- Problem:
After locating the line with "Choose the Pure White Trust artifact" in the data that follows, return it and every later line exactly, up to and including the line with "Task: Expand the Units Metric dropdown".

- Records from a dataset:
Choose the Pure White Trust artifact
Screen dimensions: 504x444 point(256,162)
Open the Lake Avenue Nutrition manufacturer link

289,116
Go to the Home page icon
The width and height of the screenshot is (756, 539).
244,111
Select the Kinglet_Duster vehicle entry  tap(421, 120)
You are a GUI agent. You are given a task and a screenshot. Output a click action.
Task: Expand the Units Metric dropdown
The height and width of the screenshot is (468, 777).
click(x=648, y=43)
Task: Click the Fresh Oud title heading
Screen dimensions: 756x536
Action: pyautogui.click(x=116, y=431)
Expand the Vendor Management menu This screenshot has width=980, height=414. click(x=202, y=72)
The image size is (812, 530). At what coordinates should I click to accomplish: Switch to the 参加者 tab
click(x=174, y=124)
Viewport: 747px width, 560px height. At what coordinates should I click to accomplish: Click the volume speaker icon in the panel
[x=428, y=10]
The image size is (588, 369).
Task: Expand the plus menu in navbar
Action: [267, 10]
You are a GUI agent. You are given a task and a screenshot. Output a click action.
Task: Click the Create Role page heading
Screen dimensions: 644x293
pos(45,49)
==
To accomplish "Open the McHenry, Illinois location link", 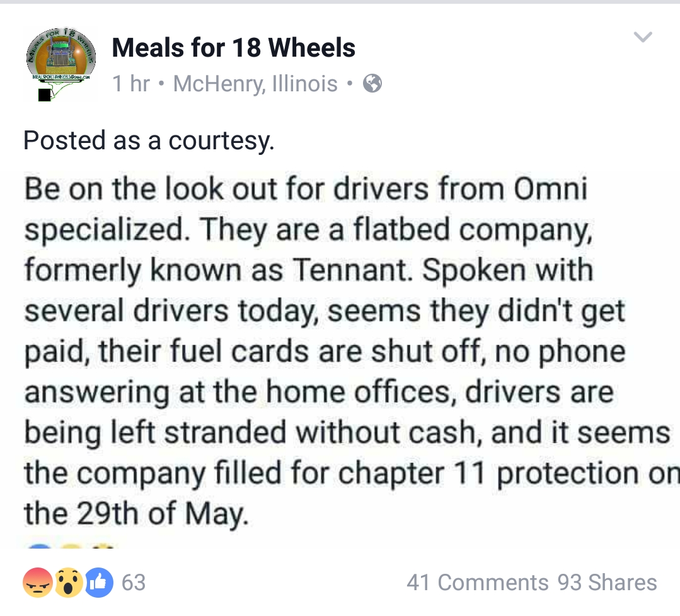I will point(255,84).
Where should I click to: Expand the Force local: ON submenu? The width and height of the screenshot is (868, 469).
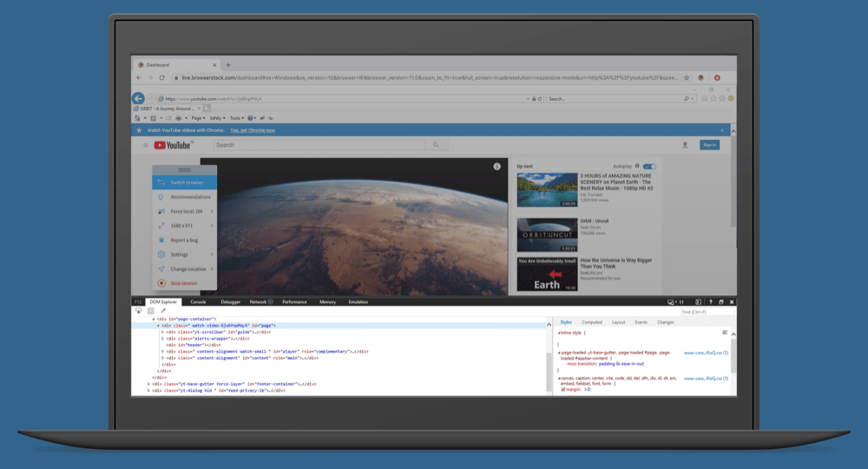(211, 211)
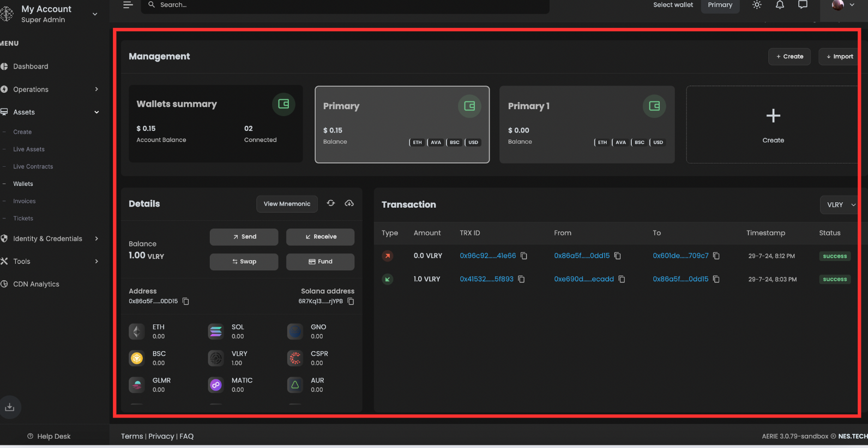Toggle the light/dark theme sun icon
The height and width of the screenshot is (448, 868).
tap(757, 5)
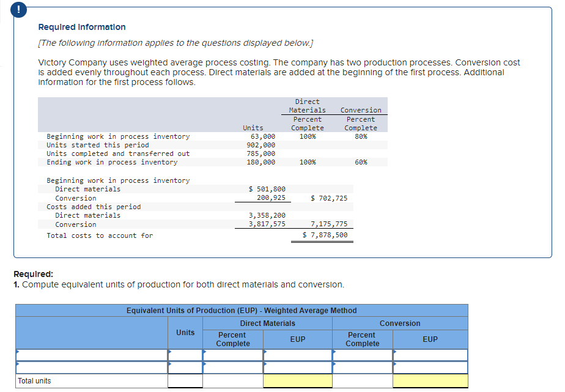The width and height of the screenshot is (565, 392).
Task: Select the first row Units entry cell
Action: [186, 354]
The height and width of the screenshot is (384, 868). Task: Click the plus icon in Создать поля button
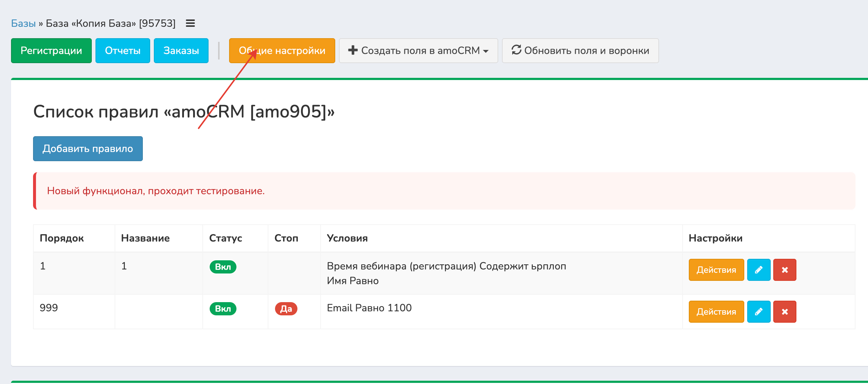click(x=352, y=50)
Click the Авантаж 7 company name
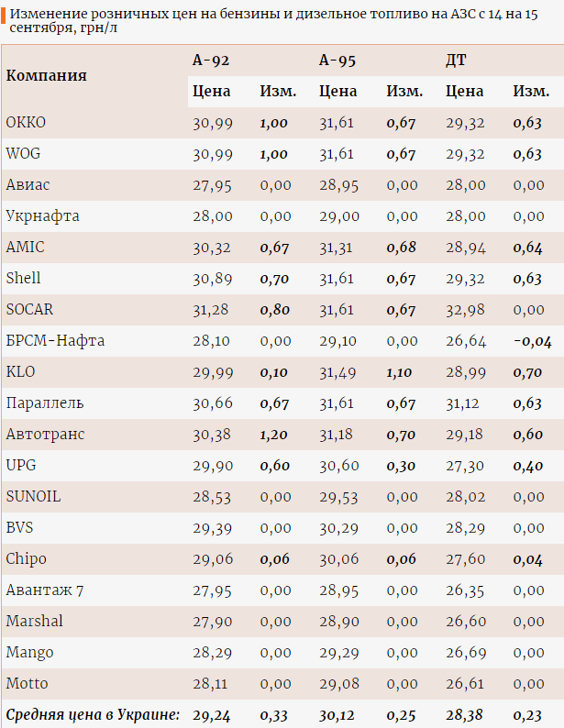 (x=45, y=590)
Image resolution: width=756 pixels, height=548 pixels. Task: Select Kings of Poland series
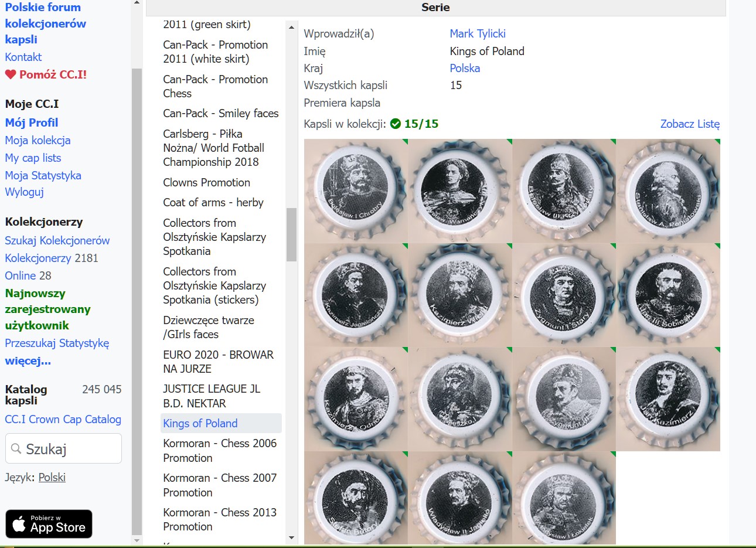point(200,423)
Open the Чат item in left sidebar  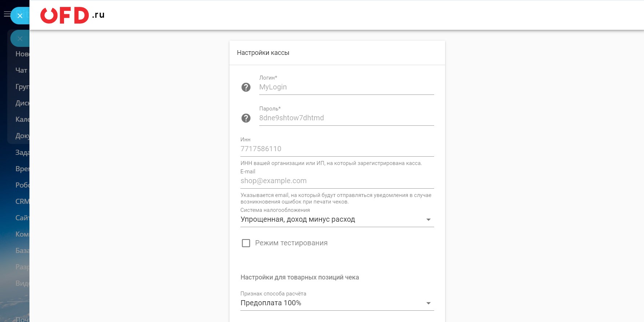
...
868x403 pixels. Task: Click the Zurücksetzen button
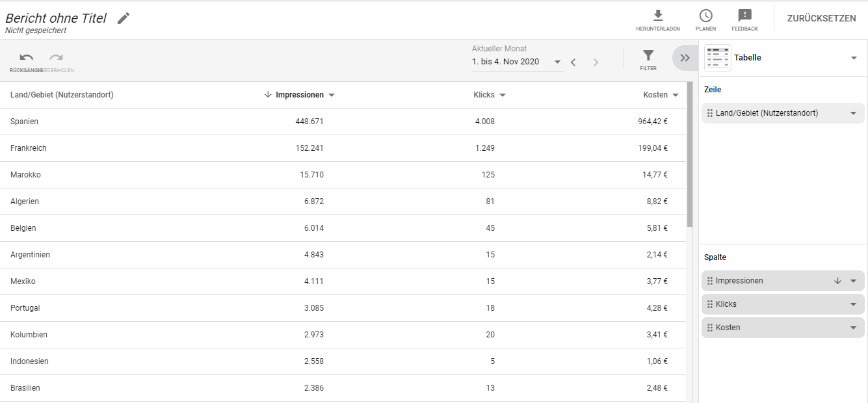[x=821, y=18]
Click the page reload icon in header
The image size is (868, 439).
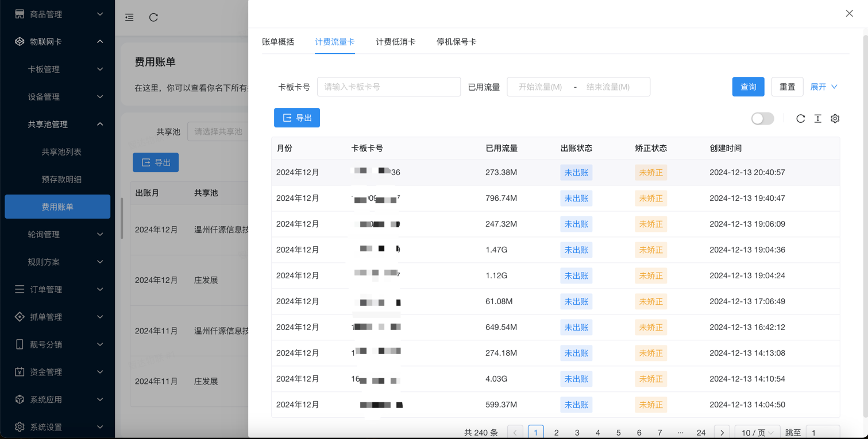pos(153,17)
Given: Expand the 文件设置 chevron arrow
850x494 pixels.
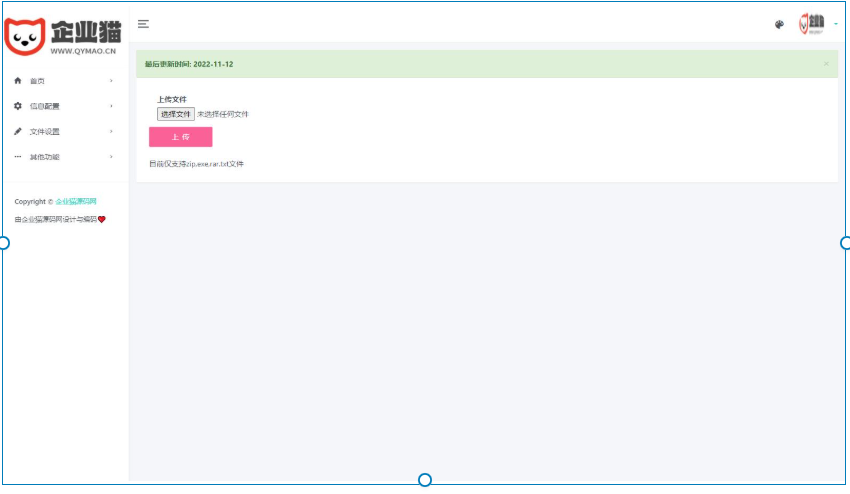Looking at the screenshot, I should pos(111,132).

- Written solution:
Choose the Pure White Trust artifact
Screen dimensions: 504x444 point(256,162)
Open the Lake Avenue Nutrition manufacturer link

289,116
Go to the Home page icon
The width and height of the screenshot is (756, 539).
244,111
Select the Kinglet_Duster vehicle entry  tap(421, 120)
You are a GUI agent. You are given a task and a screenshot. Output a click action.
Task: Expand the Units Metric dropdown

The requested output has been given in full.